(Task) Pick out each line below containing "click".

(Given information)
---

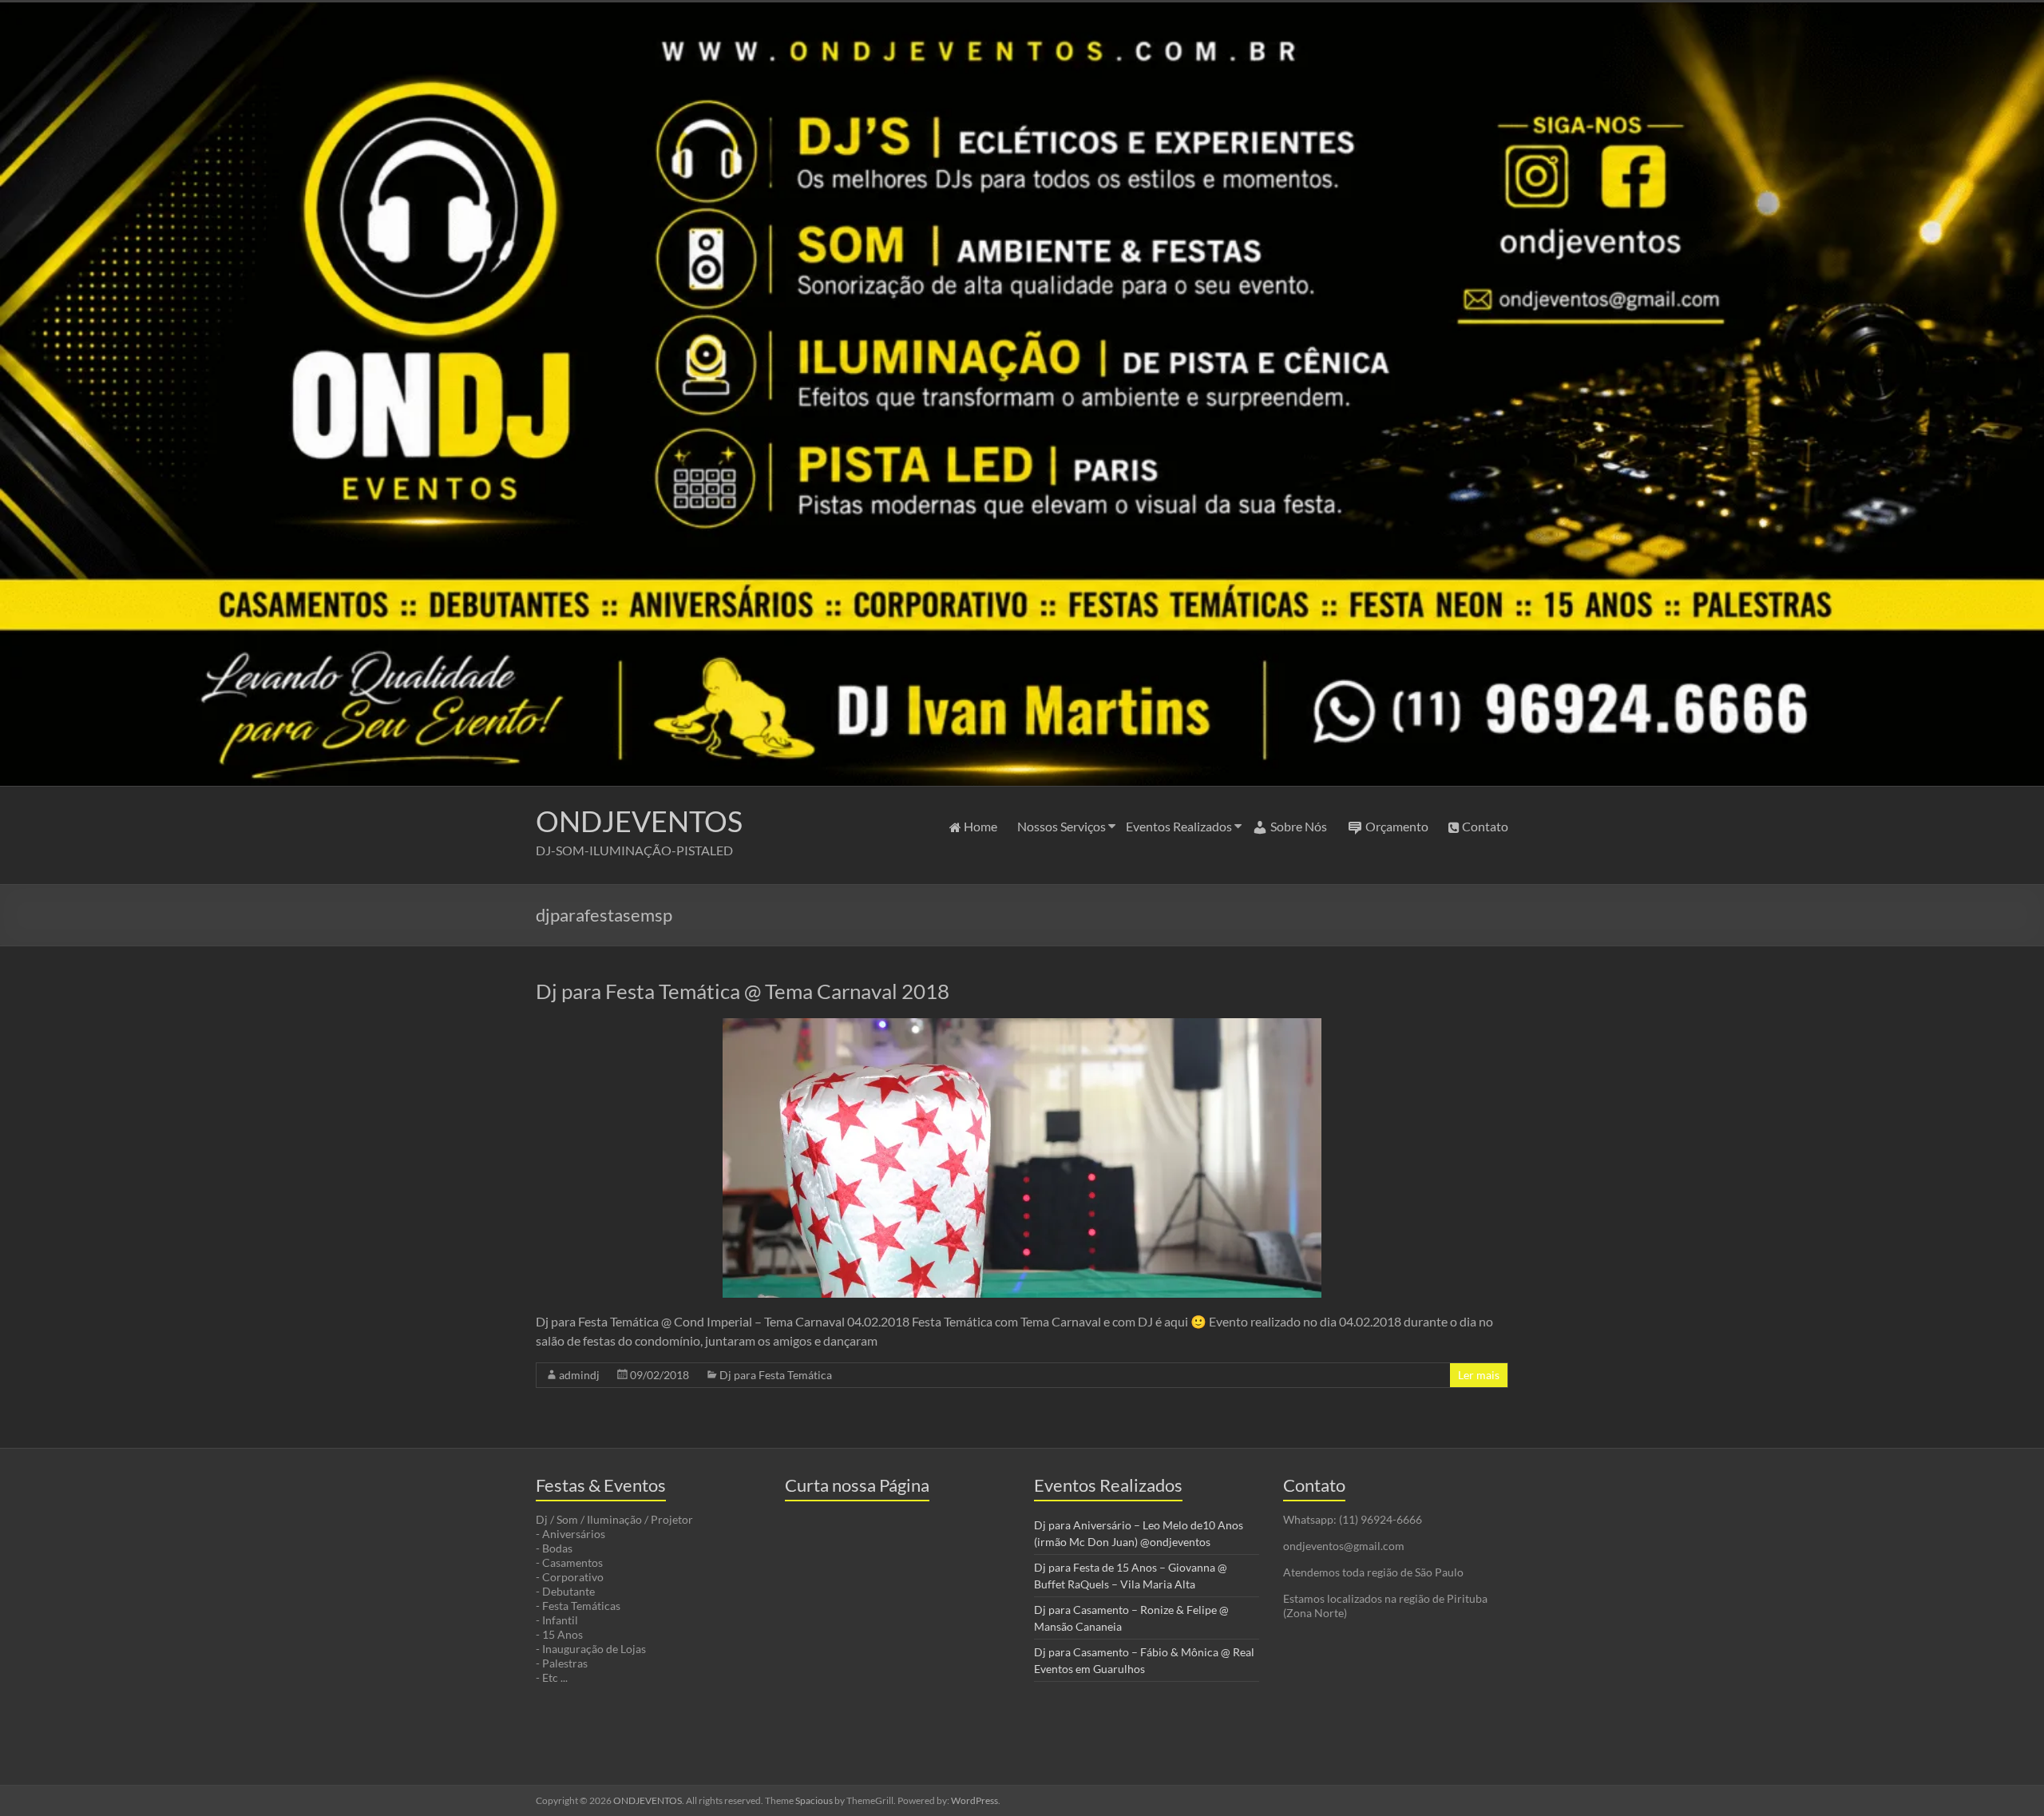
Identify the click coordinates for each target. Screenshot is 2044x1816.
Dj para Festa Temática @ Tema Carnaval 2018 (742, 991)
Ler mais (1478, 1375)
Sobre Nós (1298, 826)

---

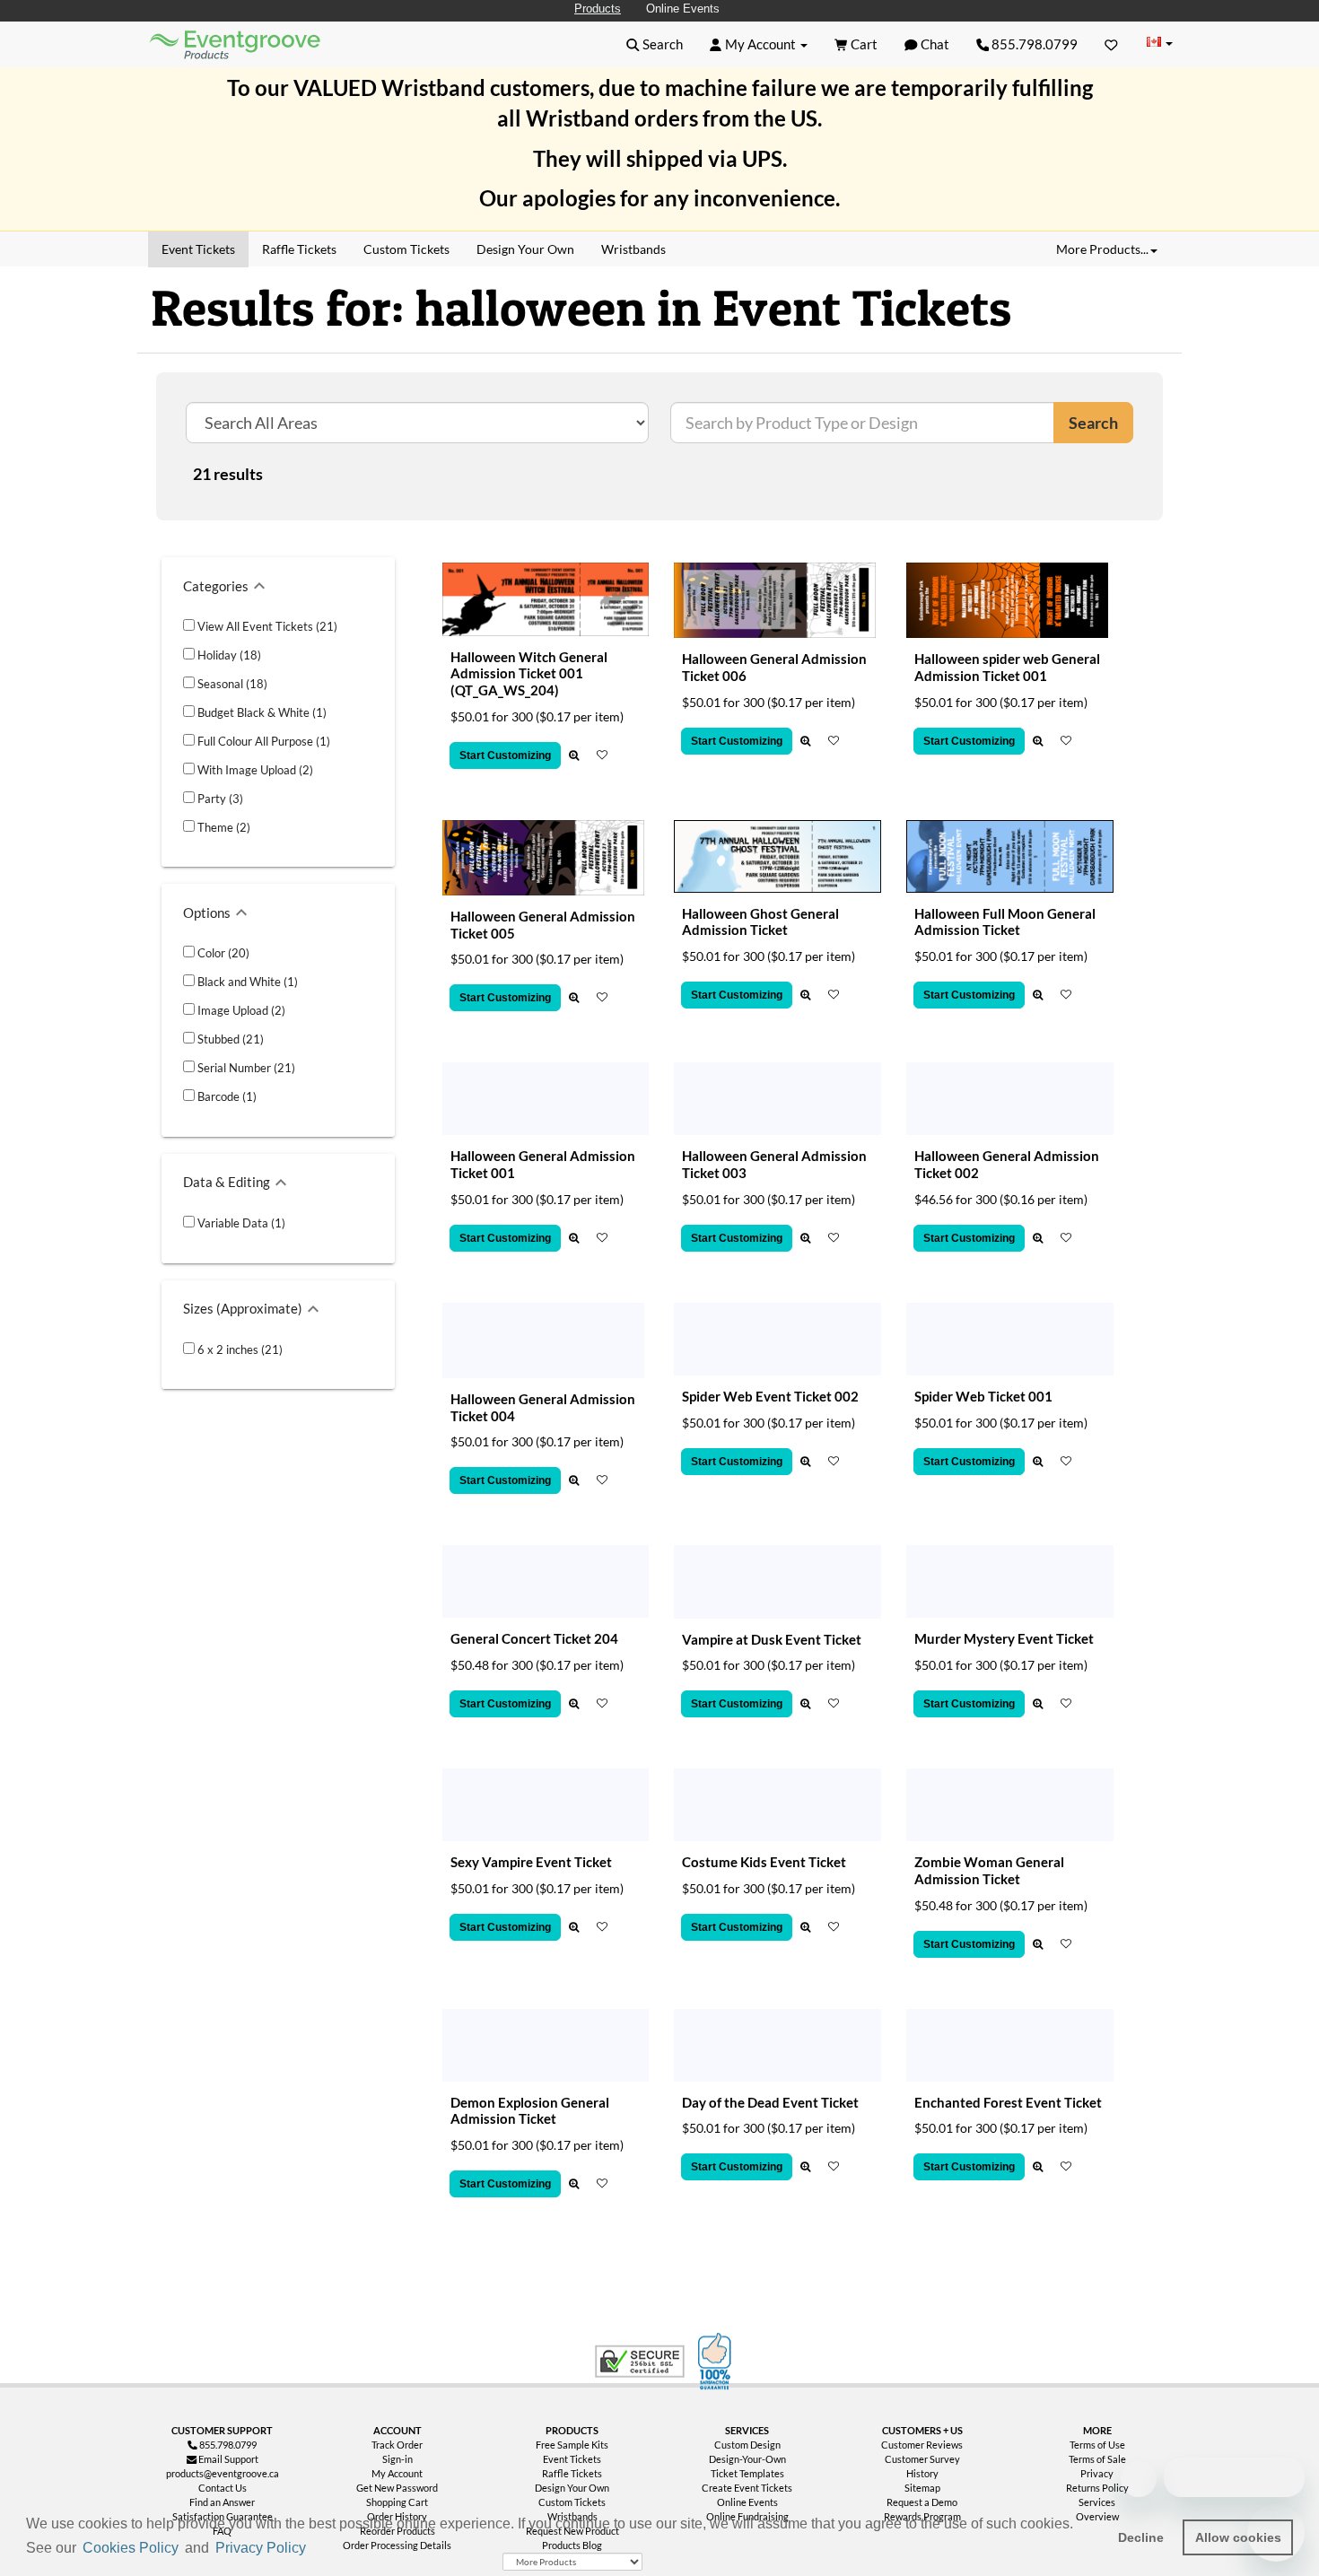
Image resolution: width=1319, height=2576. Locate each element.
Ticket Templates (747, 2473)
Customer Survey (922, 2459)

---

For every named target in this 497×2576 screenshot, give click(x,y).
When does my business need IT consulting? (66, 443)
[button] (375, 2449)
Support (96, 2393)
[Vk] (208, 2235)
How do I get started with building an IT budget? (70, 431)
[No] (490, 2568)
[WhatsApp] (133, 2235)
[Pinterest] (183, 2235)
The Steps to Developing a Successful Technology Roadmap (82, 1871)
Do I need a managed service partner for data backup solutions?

---

(Response to the task)
Identify the click coordinates for each target. Screenshot is 2044x1816.
For every named target in this 497×2576 screenshot, give click(x,y).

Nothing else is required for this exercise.